## AIM
Copy the text of each item below word for word, leaving out the pictures.

═════ SOURCE DATA ═════

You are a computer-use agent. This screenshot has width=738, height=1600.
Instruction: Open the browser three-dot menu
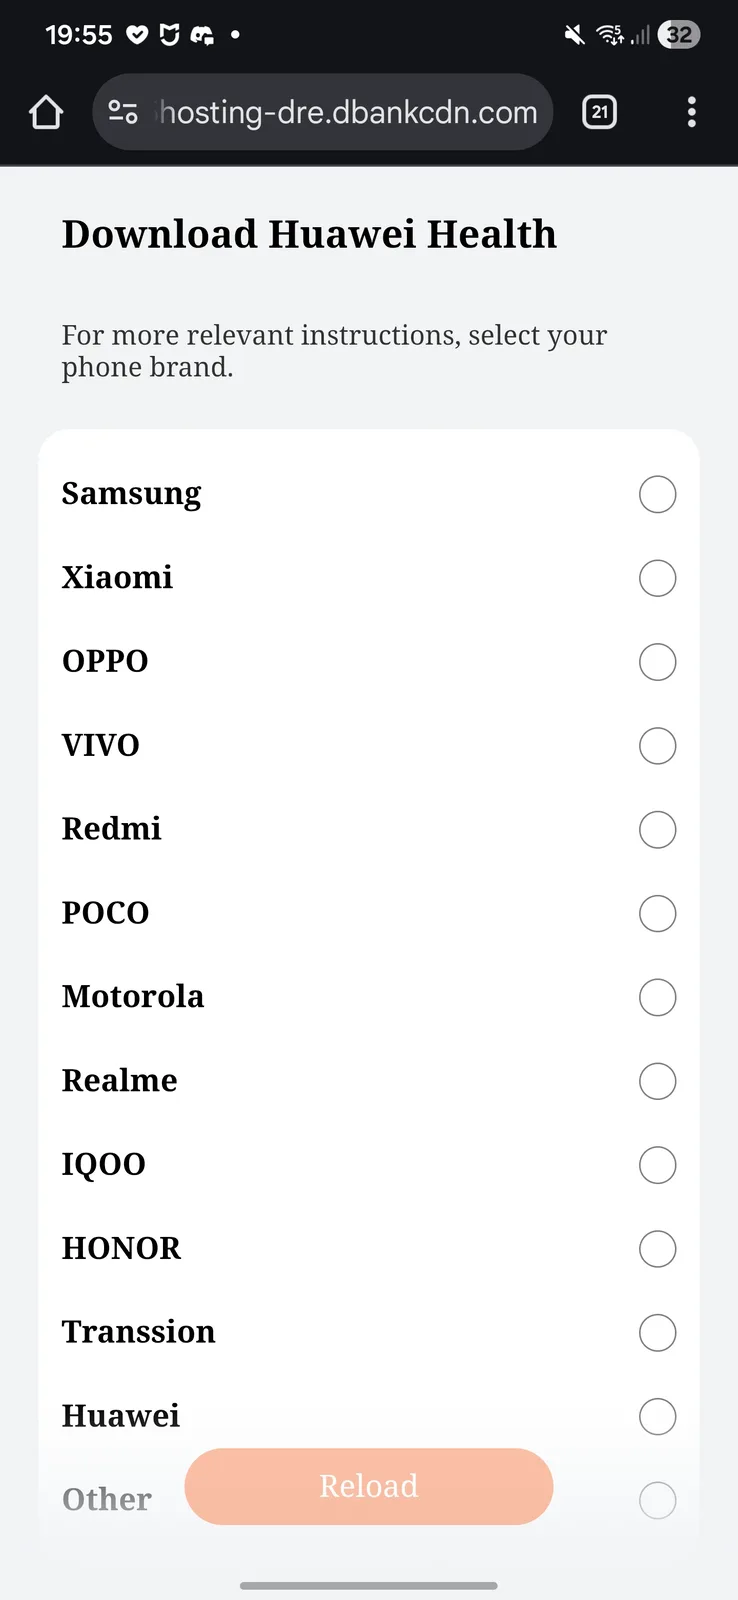click(691, 112)

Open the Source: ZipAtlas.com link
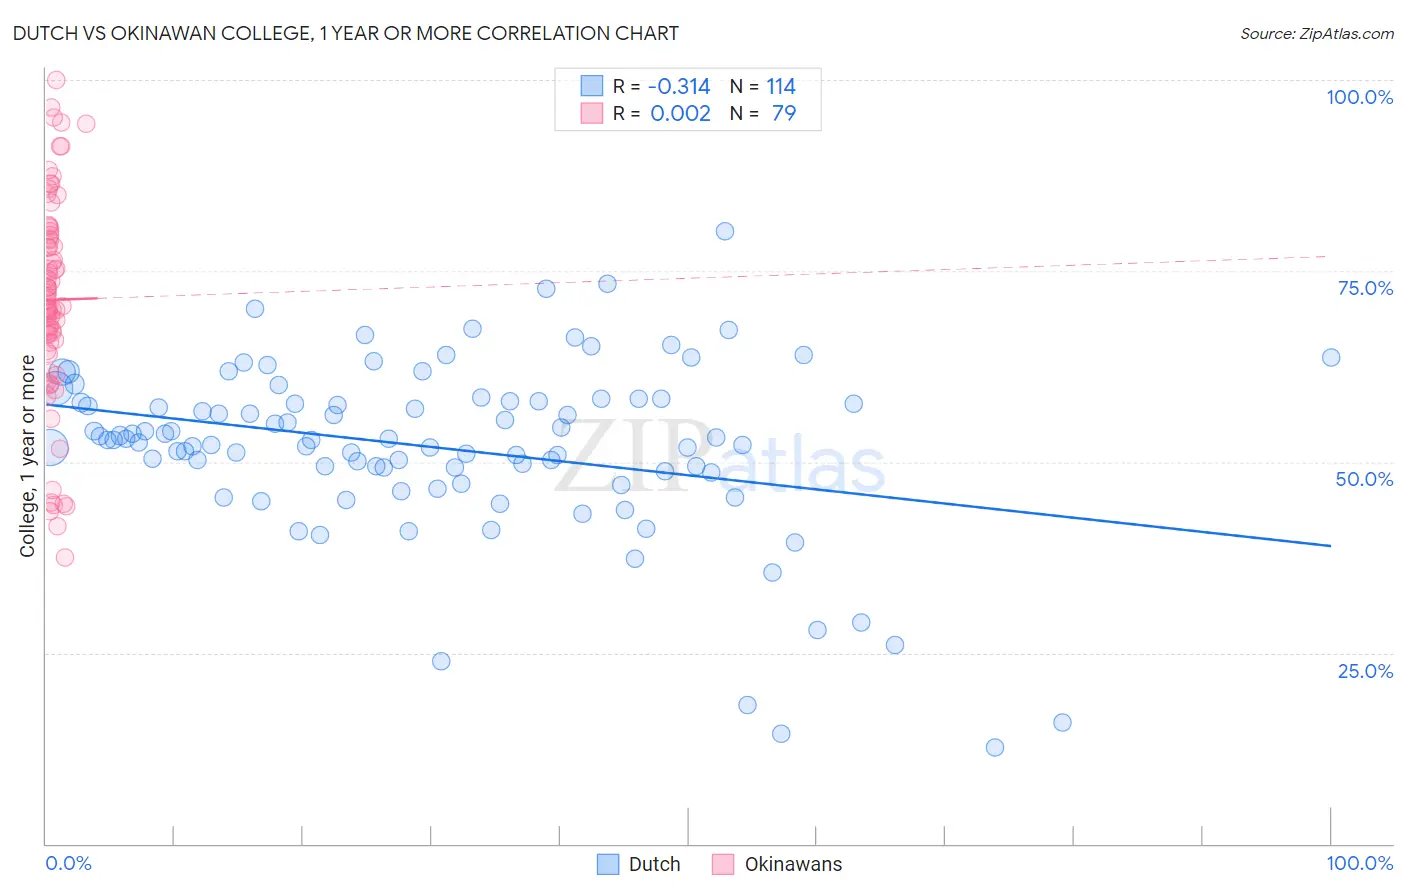[x=1317, y=33]
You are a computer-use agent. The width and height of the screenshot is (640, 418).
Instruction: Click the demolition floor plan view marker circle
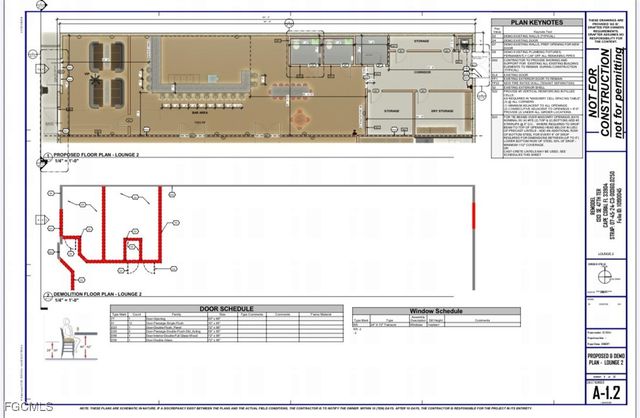click(x=46, y=295)
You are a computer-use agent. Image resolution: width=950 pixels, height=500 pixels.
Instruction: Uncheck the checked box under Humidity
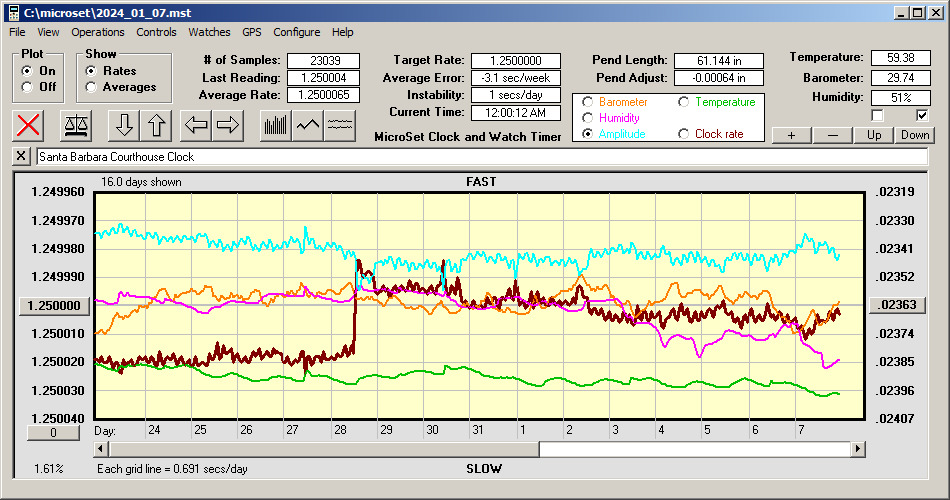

═════

## FINISHED TASK
You are a computer-use agent. This screenshot has width=738, height=1600.
Instruction: Open the browser three-dot menu
click(691, 112)

Open the Source: ZipAtlas.com link
[x=1317, y=33]
You are a computer-use agent. The width and height of the screenshot is (640, 418).
Instruction: Click the demolition floor plan view marker circle
click(x=46, y=295)
You are a computer-use agent. Image resolution: width=950 pixels, height=500 pixels.
Instruction: Uncheck the checked box under Humidity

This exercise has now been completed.